NB social justice in practice

National Youth Council of Ireland: Evaluating Equality and Intercultural Youth Work

Picture of Jaime Nanci
Jaime Nanci

Jaime Nanci is a researcher, writer, and cultural consultant working at the intersection of culture, philanthropy, and social justice. His practice blends narrative insight with participatory methods to support strategic change. Co‑founder of The Rowan Trust and creator of Ireland’s first Cultural Activism Fund.

The National Youth Council of Ireland (NYCI) leads a national Equality & Intercultural Programme that supports youth organisations to embed equality, anti‑racism and intercultural practice in everyday youth work.

NB Social Justice Studio was commissioned to undertake an external evaluation of this programme, with a brief to provide an honest, evidence‑informed picture of how the programme is operating and what is needed for its next phase.

Purpose and framing
The evaluation was designed as a collaborative, learning‑oriented process rather than a narrow compliance exercise. It sought to:

  • Clarify how the programme is experienced and used across the youth sector.
  • Identify strengths, pressures and structural risks in a way that is respectful to those delivering and participating in the work.
  • Generate practical recommendations that can inform NYCI’s strategic planning and resourcing decisions.

The focus was on the programme’s role and contribution within a complex and changing context, rather than on scoring performance against a fixed checklist.

Approach and methods
NB Social Justice Studio adopted a qualitative, relational approach grounded in established evaluation practice. Key elements included:

  • Semi‑structured conversations with stakeholders from different parts of the youth sector, exploring how the programme supports their work and where constraints are felt.
  • Targeted review of programme documentation and tools to understand the intended functions and how different strands of work connect.
  • Iterative sense‑making with NYCI, where emerging patterns were discussed and refined rather than presented as a final verdict without engagement.

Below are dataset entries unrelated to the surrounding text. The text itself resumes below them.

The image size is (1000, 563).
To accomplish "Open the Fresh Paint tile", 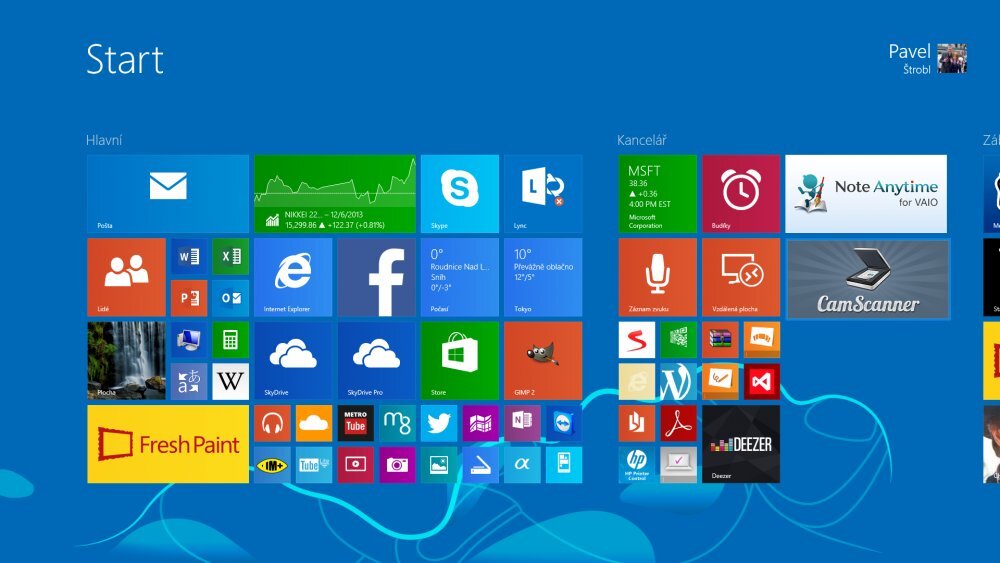I will point(167,444).
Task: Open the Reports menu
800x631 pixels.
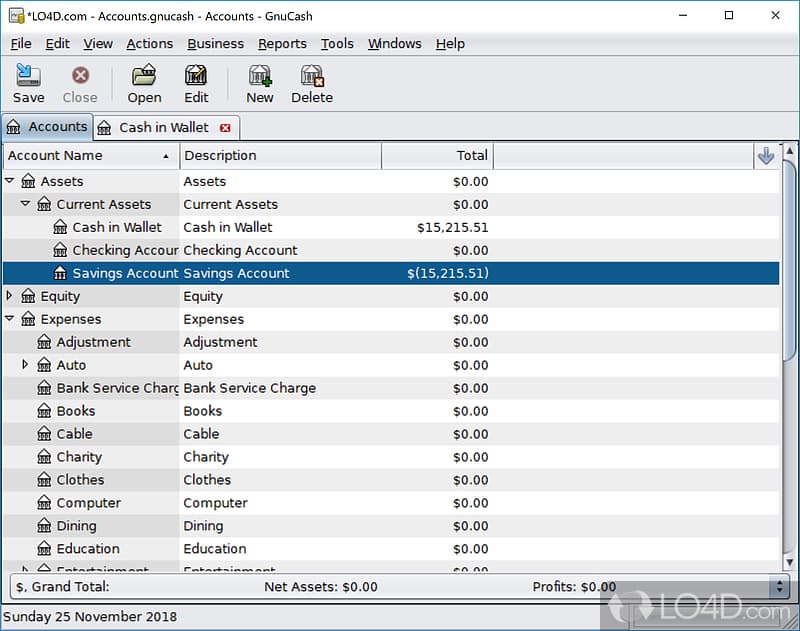Action: [282, 43]
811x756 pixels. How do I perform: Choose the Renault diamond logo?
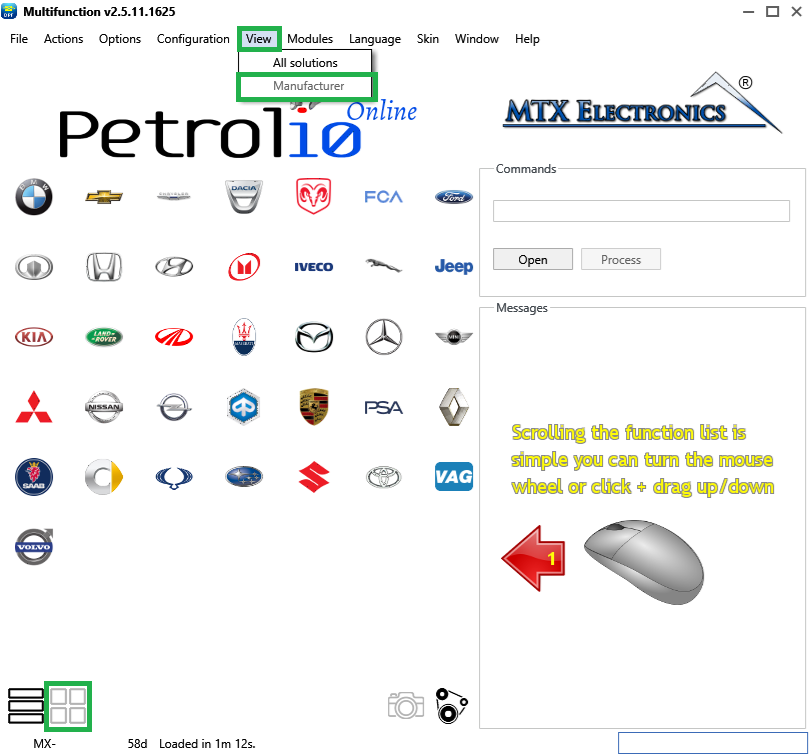[453, 407]
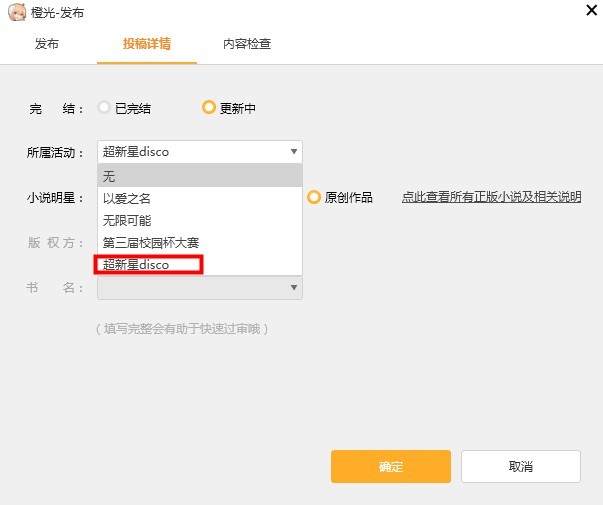
Task: Pick 第三届校园杯大赛 from the list
Action: pyautogui.click(x=199, y=242)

In this evaluation cycle, youth workers’ and sector stakeholders’ perspectives formed the primary data source. Youth voice was not a central strand, and this limitation was clearly acknowledged in how findings were framed.

Headline themes

Without disclosing organisation‑specific detail, several system‑level themes emerged that are relevant beyond this single programme:

  • The Equality & Intercultural Programme is widely regarded as a trusted source of guidance, training and resources on equality and intercultural youth work.
  • Tools and frameworks associated with the programme are in active use and support practitioners to address issues such as racism, exclusion and intercultural tensions in day‑to‑day practice.
  • Deeper and more durable change is associated with sustained engagement over time; one‑off or episodic interactions have lighter, more fragile impact.
  • Demand for support on equality and intercultural issues has grown significantly, creating pressure on a relatively small specialist team.

These themes describe structural dynamics within the youth sector rather than focusing on individual organisations or incidents.

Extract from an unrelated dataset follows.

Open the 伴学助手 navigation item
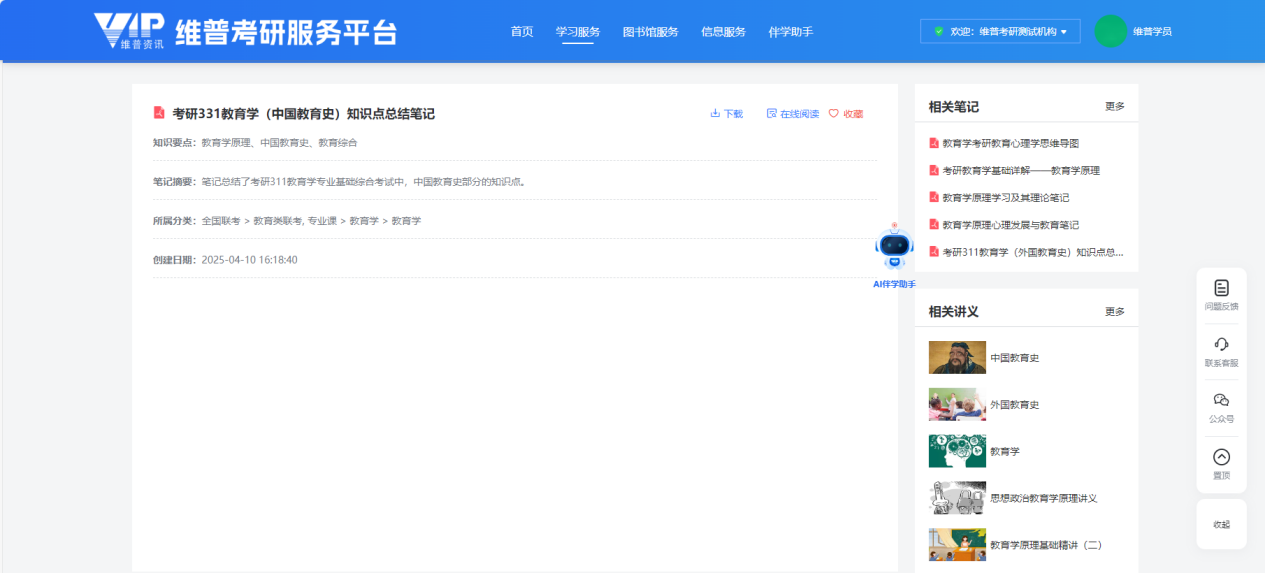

People, structures and sustainability
A recurring finding concerned the relationship between relational strength and structural support:

The programme’s credibility and reach are closely associated with the expertise and relationships of a small number of experienced staff.

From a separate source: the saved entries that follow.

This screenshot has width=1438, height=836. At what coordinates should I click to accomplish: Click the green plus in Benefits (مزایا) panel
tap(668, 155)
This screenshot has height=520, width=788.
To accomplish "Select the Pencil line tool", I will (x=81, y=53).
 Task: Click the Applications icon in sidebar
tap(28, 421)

This people‑led strength is a major asset, particularly in a field that relies heavily on trust and nuanced judgement.

At the same time, concentration of knowledge and relationships in a limited number of roles raises predictable questions about continuity, burnout and the ability to spread learning at scale.

The evaluation therefore emphasised the importance of complementing existing relational strengths with clearer mandate, shared ownership and proportionate infrastructure, rather than seeking to change the core character of the work.

Collaborative evaluation in practice


A central feature of this case is the way the evaluation itself was conducted. Key characteristics included:

  • Partnership orientation: NYCI was engaged as a partner in enquiry. Core questions and priorities were agreed together, and findings were discussed iteratively.
  • Accessible analysis: Technical concepts were translated into clear, straightforward language so that the outputs could be used by practitioners and decision‑makers with differing levels of evaluation expertise.
  • Respect for constraints: Recommendations were designed with explicit attention to capacity, recognising the pressures on youth work organisations and specialist equality teams.

The result was an evaluation that provided NYCI with a structured, external perspective while remaining grounded in the realities of contemporary youth work.

Studio learning
For NB Social Justice Studio, the NYCI evaluation reinforces several principles that guide our work on collaborative evaluation:

  • Evaluation is most effective when it is undertaken with organisations, not imposed on them.
  • Plain, precise language is an asset: it enables findings to travel beyond senior management and into everyday practice.
  • Protecting and deepening equality work often requires alignment of mandate, expectations and capacity, rather than simply adding new initiatives.

This case illustrates how collaborative evaluation can support a national programme to navigate increasing demand, protect core strengths and plan for its next strategic phase, without disclosing sensitive operational detail or compromising trust.